Ce texte est merveilleux. C'est un film halluciné en quelques fragments évocateurs. Car là réside le talent de Mc Comb et de son groupe. Evoquer. C'est ça le miracle de Born Sandy Devotional.
Sa puissance d'évocation. Et c'est ce qui en fait une œuvre d'art et un album à écouter au moins une fois dans sa vie.
Dayum je suis enfin arrivé à trouver des mots sur cette impression.

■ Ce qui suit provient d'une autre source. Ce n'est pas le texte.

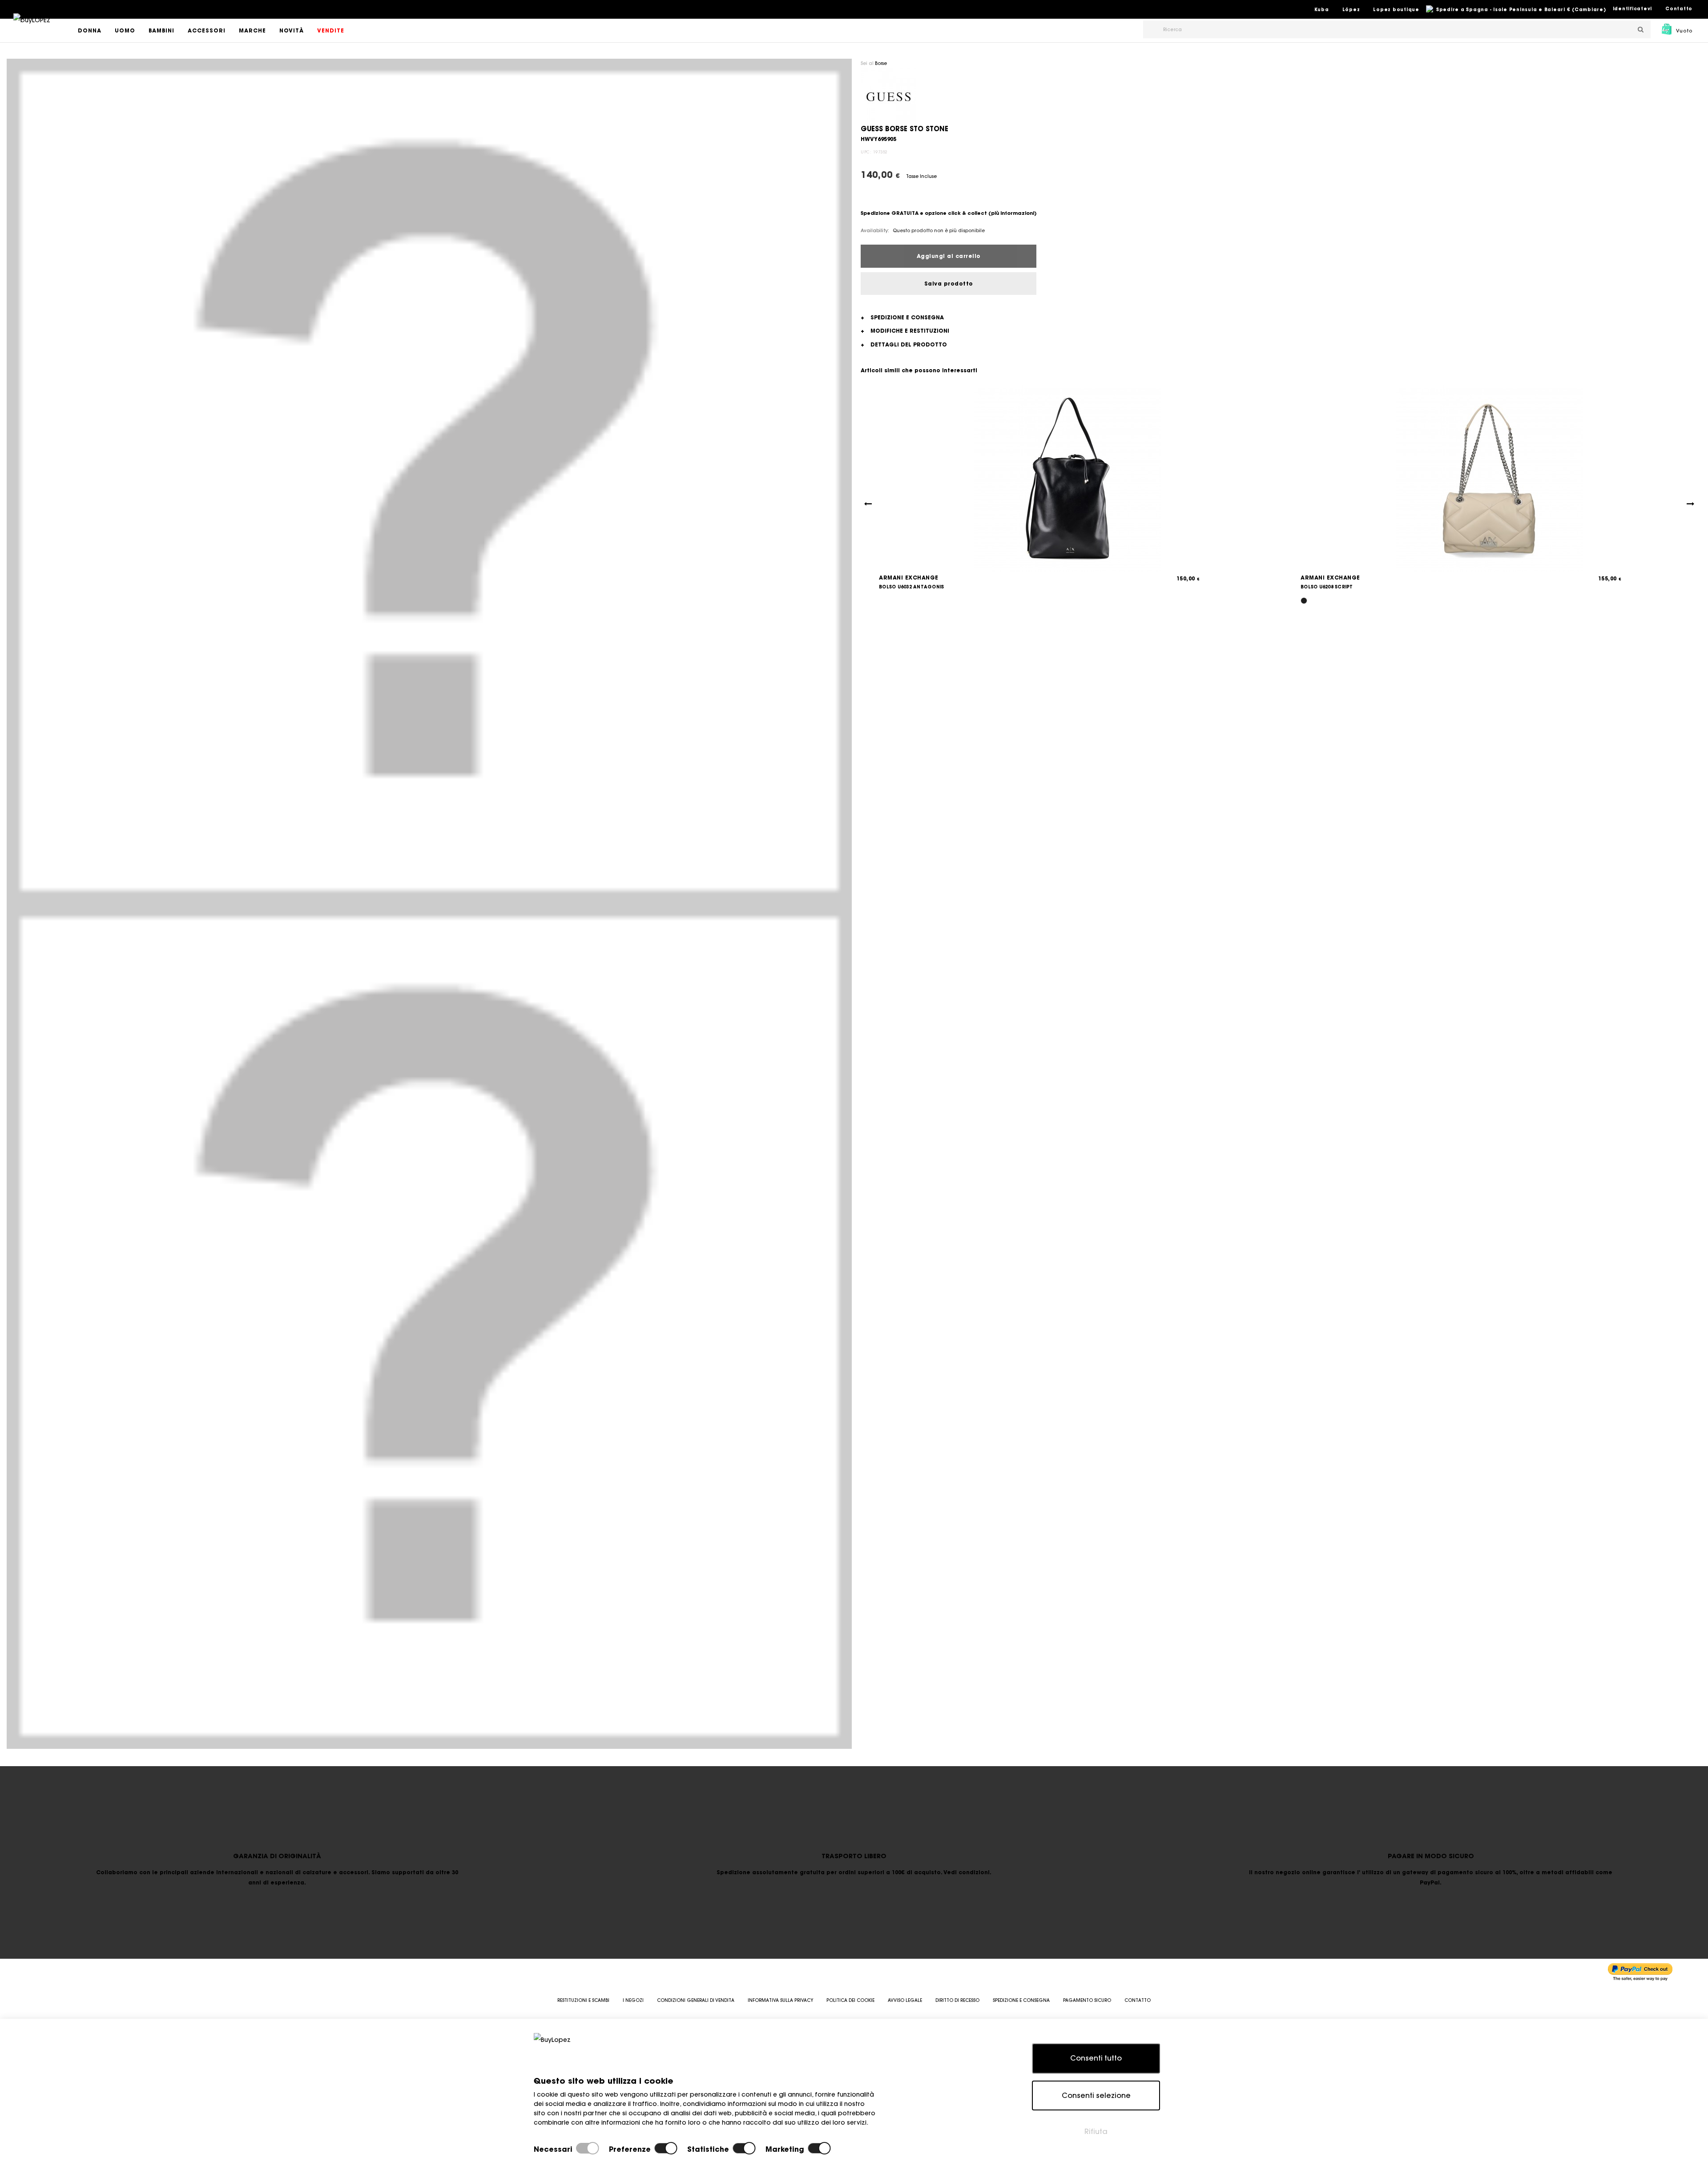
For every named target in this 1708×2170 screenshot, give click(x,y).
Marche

Je pourrais passer sur d'autres chansons de l'album, mais je vais m'attarder sur celles qui constituent selon moi les plus hauts sommets de l'album :
Wide Open Road - bien sûr -, mais aussi
Lonely Stretch et
Stolen Property.
Lonely Stretch est une chanson particulière. Il faut connaître la géographique australienne pour saisir la portée de ce texte. Il existe en Australie une grande plaine nommée Plaine de Nullarbor. Le lieu porte bien son nom : il n'y a aucun arbre qui peut pousser à cet endroit. Le Nullarbor est le plus grand plateau calcaire de la planète : 1200 km de long sur 400 de large. La moindre pluie qui tombe s'infiltre directement dans le sol. Le texte ici narre l'histoire d'un homme perdu, blessé par une histoire d'amour qui s'est mal terminée, qui se perd sur cette portion de route déserte et qui s'enfonce dans la folie. "I took the wrong turn, I couldn't find my way back". Au fur et à mesure de sa dérive, la musique se fait plus intense, le chant de Mc Comb plus menaçant, avant de se perdre dans un feu d'artifice où plus rien n'a de sens.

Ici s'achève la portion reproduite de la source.